- _DATA SHOWN_
——————
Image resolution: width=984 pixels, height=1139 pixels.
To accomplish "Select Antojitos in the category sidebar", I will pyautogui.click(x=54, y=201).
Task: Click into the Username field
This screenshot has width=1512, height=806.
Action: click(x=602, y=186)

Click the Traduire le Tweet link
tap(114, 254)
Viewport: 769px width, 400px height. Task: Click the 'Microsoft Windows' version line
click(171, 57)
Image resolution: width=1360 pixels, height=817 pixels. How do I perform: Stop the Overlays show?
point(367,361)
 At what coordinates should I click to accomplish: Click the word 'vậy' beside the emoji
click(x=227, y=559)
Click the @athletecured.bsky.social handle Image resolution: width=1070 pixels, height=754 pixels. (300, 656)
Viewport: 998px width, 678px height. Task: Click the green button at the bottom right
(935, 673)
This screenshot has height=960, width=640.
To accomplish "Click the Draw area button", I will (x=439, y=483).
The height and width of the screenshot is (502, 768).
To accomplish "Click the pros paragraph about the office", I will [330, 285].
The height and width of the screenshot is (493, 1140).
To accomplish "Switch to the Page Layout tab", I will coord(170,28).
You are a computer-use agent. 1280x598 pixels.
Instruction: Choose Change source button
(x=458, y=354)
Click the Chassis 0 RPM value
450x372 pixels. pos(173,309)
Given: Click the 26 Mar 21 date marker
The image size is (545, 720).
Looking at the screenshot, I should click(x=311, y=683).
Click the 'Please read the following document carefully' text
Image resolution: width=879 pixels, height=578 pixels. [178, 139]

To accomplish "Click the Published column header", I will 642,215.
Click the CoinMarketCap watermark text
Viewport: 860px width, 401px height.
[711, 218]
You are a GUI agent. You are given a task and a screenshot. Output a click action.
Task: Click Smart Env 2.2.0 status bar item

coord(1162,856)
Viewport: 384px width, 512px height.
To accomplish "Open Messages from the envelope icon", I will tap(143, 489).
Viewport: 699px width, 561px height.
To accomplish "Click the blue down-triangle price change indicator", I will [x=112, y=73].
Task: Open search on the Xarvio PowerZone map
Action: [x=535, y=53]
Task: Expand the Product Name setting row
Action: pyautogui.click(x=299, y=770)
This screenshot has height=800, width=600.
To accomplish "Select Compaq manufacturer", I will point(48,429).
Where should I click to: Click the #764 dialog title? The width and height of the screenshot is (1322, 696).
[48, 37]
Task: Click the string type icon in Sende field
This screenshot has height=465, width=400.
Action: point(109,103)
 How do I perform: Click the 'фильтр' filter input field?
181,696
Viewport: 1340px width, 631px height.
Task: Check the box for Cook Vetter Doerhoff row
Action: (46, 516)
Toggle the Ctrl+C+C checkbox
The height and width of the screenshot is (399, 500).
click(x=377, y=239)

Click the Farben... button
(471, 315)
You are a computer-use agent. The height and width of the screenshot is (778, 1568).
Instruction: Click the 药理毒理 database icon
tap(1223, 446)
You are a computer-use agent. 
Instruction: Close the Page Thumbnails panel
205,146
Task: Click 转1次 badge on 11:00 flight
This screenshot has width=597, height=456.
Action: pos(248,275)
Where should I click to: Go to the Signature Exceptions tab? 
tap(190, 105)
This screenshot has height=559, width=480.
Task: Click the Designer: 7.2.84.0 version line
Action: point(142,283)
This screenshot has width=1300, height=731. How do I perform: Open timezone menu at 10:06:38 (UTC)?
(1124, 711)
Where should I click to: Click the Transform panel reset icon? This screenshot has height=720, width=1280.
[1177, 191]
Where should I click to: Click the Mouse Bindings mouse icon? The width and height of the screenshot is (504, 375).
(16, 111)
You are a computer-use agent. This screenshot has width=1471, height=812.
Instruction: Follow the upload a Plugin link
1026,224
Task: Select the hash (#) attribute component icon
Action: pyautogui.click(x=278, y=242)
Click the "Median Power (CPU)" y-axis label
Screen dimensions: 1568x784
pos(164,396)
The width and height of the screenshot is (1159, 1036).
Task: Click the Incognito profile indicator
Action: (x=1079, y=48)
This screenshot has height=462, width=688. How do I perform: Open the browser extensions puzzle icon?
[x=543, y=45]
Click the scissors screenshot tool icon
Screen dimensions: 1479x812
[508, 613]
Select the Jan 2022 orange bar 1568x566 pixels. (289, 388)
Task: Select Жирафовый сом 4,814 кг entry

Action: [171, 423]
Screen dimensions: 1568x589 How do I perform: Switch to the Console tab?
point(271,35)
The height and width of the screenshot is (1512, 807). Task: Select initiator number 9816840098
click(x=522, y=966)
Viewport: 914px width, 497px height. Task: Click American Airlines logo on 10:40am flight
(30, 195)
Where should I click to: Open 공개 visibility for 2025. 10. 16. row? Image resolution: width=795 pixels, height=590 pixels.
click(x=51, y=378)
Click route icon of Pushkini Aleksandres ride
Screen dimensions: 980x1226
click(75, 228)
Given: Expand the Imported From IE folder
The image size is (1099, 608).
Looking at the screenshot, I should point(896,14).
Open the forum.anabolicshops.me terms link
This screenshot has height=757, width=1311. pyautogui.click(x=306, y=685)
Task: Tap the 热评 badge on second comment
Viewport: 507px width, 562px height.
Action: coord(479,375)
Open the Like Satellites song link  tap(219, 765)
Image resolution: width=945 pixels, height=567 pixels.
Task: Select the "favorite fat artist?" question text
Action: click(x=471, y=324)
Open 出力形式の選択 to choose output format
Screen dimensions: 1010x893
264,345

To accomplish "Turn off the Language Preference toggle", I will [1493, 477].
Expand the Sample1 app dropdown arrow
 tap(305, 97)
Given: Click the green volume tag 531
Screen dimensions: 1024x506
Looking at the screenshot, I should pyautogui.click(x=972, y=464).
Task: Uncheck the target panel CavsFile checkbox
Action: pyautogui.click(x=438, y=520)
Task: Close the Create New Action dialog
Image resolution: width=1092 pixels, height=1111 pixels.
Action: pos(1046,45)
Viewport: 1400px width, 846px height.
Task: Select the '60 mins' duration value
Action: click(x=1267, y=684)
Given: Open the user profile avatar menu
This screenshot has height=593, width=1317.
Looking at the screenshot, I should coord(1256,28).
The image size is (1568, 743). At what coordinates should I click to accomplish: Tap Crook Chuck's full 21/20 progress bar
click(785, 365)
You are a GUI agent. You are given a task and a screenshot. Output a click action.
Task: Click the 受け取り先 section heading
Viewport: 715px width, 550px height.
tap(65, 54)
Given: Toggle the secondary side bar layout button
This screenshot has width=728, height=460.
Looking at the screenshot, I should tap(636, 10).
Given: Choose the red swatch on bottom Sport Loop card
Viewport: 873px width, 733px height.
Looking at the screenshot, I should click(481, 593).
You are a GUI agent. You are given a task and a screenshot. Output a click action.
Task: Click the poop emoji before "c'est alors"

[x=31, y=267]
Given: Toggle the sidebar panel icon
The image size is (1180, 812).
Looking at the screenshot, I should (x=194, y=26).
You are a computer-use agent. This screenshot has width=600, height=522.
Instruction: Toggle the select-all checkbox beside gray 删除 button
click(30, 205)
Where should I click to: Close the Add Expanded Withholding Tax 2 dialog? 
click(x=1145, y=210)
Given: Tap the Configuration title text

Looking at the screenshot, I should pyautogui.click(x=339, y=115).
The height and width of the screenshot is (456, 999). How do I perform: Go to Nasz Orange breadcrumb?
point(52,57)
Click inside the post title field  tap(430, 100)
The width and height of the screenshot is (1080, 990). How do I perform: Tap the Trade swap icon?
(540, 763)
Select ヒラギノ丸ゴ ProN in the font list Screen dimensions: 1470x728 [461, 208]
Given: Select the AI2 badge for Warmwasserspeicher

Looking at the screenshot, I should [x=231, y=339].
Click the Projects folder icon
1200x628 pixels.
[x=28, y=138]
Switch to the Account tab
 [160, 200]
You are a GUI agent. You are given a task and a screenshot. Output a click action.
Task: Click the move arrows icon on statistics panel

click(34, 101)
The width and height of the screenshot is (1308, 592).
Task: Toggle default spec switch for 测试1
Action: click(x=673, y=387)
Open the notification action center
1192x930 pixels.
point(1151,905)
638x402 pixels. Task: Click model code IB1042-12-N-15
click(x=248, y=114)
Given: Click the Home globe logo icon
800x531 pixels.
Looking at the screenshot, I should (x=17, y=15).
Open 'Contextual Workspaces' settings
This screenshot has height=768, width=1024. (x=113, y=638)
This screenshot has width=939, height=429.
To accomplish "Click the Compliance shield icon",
——————
Up to and including the line with "Viewport: 699px width, 561px height.", reproduce the material above exactly as it appears, starting from its first line.

Image resolution: width=984 pixels, height=1139 pixels.
To accomplish "Select Antojitos in the category sidebar", I will pyautogui.click(x=54, y=201).
Task: Click into the Username field
This screenshot has width=1512, height=806.
Action: click(x=602, y=186)

Click the Traduire le Tweet link
tap(114, 254)
Viewport: 769px width, 400px height. Task: Click the 'Microsoft Windows' version line
click(171, 57)
Image resolution: width=1360 pixels, height=817 pixels. How do I perform: Stop the Overlays show?
point(367,361)
 At what coordinates should I click to accomplish: Click the word 'vậy' beside the emoji
click(x=227, y=559)
Click the @athletecured.bsky.social handle Image resolution: width=1070 pixels, height=754 pixels. (300, 656)
Viewport: 998px width, 678px height. Task: Click the green button at the bottom right
(935, 673)
This screenshot has height=960, width=640.
To accomplish "Click the Draw area button", I will (x=439, y=483).
The height and width of the screenshot is (502, 768).
To accomplish "Click the pros paragraph about the office", I will [330, 285].
The height and width of the screenshot is (493, 1140).
To accomplish "Switch to the Page Layout tab", I will coord(170,28).
You are a computer-use agent. 1280x598 pixels.
Instruction: Choose Change source button
(x=458, y=354)
Click the Chassis 0 RPM value
450x372 pixels. pos(173,309)
Given: Click the 26 Mar 21 date marker
The image size is (545, 720).
Looking at the screenshot, I should click(x=311, y=683).
Click the 'Please read the following document carefully' text
Image resolution: width=879 pixels, height=578 pixels. [178, 139]

To accomplish "Click the Published column header", I will 642,215.
Click the CoinMarketCap watermark text
Viewport: 860px width, 401px height.
[711, 218]
You are a GUI agent. You are given a task and a screenshot. Output a click action.
Task: Click Smart Env 2.2.0 status bar item

coord(1162,856)
Viewport: 384px width, 512px height.
To accomplish "Open Messages from the envelope icon", I will tap(143, 489).
Viewport: 699px width, 561px height.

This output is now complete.